The earning difference was not always this way in our marriage. At the beginning I was the main breadwinner. I worked in IT as a technical writer, and she worked as a research assistant while attending grad school part-time. When she brought up the subject, I urged her into going to school full-time so she could finish her master’s degree sooner, which she did.
When we moved to Los Angeles so she could earn her Phd and I could attend grad school for creative writing, I continued to work full-time. My wife went to school full-time but she always made money either working as a teaching assistant or research assistant, or earning a fellowship of some kind.
We decided to do it this way for a couple of reasons: 1) working as a technical writer paid well, 2) having grown accustomed to a middle class income, we didn’t want to live on grad student salaries, 3) it allowed us to buy our first home.
The last one was part of our long-term planning. Our goal was simply to build up equity. Our hope was that when we made our inevitable move from LA, there would be enough equity for a down payment on our next home which wouldn’t require us to pay for mortgage insurance. We knew we would have to leave LA because my wife’s pursuit of an academic career could take us anywhere; academics have to go where the jobs are, jobs that are specific not just to an area of study, but a specialization within that area.
We lucked out in that we moved to a place where housing was much cheaper; we had reverse sticker shock. After living in LA for six years, we were amazed that in Mid-Michigan we would be able to afford not just a whole house, but a whole house with a yard, and walking distance from an elementary school.
Once we moved to Michigan, I became a stay-at-home-dad and my wife became the breadwinner. Just as I had to adjust to my new role, so did my wife. The pressure to be the breadwinner, which comes with the knowledge that you are the person responsible for earning enough money to feed, clothe, and house your family, is not an inconsequential amount of pressure. Not to mention attempting to gain tenure at a Research One University, which comes with the intense pressures of Publish or Perish.
(Note: I think if you asked professors under the age of 40 whether tenure should be abolished, my guess is that a majority would say yes.)
My wife knows that if she does not get tenure, she will have to look for a job elsewhere, and our family will have to move. (Like in many professions, jobs are not aplenty for academics these days.) Our family’s fate is directly tied to her career. I’m proud to say she handles all of this pressure, pretty well, all things considered.
But as the article points out, being the “breadwoman” also has benefits.
Women will have “the bargaining power they need to usher in a new age of fairness, complete the revolution, [and] push us past the unhappy days of the so-called second shift, when so many men and women were mired in arguments over equity that always seemed to boil down to laundry and dishes.” Men will be liberated, as well. “They’ll craft a broader definition of masculinity, one that includes domestication but also more time spent on manly pursuits: hunting, fishing, and extreme fitness.”

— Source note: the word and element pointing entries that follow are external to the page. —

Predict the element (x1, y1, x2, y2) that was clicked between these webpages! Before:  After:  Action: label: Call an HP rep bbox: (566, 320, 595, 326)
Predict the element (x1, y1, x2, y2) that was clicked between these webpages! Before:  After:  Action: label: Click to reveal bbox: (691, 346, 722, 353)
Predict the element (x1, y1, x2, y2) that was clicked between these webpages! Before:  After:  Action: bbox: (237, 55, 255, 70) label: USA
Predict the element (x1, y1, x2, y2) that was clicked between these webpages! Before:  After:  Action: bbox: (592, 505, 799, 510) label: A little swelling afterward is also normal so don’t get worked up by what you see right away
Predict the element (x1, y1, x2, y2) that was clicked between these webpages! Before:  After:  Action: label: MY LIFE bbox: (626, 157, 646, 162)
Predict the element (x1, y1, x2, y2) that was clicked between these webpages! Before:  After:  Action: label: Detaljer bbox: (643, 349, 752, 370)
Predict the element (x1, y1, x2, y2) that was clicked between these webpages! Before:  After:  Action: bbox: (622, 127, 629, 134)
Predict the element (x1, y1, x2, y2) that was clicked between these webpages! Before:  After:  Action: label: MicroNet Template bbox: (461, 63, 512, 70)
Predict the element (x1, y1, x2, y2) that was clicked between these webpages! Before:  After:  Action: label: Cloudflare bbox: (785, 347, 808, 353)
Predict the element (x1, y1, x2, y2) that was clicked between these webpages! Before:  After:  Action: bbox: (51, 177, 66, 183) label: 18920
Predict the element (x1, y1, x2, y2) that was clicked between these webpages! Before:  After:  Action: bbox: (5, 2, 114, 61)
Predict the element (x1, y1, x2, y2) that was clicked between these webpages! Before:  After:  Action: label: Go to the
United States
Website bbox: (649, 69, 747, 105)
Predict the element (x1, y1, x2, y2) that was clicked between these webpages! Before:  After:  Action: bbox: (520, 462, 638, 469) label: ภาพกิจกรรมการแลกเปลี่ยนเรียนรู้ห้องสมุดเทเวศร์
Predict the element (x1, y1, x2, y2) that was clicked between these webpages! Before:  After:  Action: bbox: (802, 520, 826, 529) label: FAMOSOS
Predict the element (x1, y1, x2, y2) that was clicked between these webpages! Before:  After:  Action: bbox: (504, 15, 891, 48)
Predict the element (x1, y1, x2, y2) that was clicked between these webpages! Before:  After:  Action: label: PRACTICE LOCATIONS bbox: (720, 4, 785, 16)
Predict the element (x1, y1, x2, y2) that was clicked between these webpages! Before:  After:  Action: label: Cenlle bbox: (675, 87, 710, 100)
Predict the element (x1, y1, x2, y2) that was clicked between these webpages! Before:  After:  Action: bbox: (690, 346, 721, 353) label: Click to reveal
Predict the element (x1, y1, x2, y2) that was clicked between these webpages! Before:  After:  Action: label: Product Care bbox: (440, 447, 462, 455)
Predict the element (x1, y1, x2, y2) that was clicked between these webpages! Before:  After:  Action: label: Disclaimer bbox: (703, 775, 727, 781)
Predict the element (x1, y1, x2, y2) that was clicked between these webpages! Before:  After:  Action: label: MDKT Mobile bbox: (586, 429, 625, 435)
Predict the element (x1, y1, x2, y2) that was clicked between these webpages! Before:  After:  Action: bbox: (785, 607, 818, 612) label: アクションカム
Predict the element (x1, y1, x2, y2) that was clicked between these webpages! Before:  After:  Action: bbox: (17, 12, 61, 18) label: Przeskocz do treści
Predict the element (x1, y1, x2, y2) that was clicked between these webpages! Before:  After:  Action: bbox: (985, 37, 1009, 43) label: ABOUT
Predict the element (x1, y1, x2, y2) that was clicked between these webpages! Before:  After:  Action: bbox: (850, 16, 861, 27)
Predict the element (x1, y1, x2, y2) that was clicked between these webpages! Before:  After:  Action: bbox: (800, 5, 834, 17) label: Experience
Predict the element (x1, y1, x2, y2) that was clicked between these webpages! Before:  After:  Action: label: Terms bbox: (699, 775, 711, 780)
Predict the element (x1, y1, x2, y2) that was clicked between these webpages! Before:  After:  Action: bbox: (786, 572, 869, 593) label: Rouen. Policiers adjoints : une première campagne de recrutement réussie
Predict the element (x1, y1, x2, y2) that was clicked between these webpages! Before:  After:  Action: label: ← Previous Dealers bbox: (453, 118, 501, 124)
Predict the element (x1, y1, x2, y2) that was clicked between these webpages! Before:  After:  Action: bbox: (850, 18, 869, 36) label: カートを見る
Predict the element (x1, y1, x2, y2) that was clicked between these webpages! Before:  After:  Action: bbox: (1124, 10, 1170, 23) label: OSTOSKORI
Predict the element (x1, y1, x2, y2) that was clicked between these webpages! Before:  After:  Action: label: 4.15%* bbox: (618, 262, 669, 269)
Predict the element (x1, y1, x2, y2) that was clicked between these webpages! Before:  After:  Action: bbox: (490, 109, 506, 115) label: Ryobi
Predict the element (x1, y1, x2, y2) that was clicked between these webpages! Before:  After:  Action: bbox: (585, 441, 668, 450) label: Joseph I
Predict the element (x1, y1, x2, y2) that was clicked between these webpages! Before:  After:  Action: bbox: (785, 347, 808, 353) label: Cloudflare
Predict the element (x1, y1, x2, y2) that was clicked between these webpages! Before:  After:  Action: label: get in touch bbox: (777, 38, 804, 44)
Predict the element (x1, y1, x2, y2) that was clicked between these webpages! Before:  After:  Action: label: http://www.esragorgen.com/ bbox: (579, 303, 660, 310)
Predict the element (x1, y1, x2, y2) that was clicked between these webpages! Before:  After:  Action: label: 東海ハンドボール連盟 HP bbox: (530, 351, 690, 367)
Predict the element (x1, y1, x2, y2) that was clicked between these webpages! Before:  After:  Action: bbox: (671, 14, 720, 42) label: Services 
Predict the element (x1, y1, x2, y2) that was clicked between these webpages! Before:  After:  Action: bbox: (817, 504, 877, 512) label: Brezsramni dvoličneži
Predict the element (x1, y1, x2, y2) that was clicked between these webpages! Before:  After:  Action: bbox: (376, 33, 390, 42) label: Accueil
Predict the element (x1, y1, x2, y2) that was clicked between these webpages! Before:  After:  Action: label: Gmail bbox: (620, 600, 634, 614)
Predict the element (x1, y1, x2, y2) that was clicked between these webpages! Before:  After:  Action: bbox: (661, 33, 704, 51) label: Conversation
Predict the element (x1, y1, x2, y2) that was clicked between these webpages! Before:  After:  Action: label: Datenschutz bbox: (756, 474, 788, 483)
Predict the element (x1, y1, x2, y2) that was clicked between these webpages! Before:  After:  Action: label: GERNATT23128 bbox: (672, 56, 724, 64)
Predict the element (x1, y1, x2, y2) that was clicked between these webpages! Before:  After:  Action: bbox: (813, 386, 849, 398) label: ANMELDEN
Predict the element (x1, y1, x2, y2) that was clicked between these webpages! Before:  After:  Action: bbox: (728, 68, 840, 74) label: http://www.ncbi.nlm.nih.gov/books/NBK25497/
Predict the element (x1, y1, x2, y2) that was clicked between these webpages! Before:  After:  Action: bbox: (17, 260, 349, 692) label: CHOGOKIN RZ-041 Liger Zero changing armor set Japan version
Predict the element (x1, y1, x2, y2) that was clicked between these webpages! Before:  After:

That last sentence is a little odd. It almost makes it seem as if the new Domesticated Male will be let outside periodically to do some traditionally manly things like hunt, fish, and participate in the X-Games. Personally, waiting all weekend in the cold November rain to kill a deer has no appeal for me. If deer meat is such good eating, why isn’t it available at every supermarket? I do like fishing, but then like hunting, there’s a lot of sitting around waiting for something to happen. I’m too old to participate in the X-games. Hell, I can’t even run a few miles without pulling a muscle.
By being the breadwinner, women will free men up from being judged almost solely on their income-earning potential.
Which will be just fine for women because they’ll come to “accept the breadwoman role,” Mundy predicts, and choose spouses who exhibit “supportiveness (a glass of wine waiting at the end of the day, a chance to unburden), parenting skills, and domestic achievements.”
I don’t pour my wife a glass of wine, but that’s because I keep my hands off of alcohol, due to my being an alcoholic. 🙂 On the other hand, I am the one who does the laundry, cooks, cleans, does home repairs, picks up our son from school, takes the kids to the doctor for their appointments, and all that fun stuff. This is not to say my wife is an uninvolved parent. Far from it. Every night she puts the kids to bed and reads them stories. She helps our son with his science fair projects. We both help him with his homework. On weekends, she often does things with the kids to give me a break.
This is how our current roles are defined. For the foreseeable future, she’s going to earn more money than I will. Maybe she’ll get fed up with Academia and we’ll decide I should go back to working outside the home full-time. Anything’s possible. Regardless, the current division of labor works for us and our family. If our needs change, then we’ll do what we need to accommodate those changes.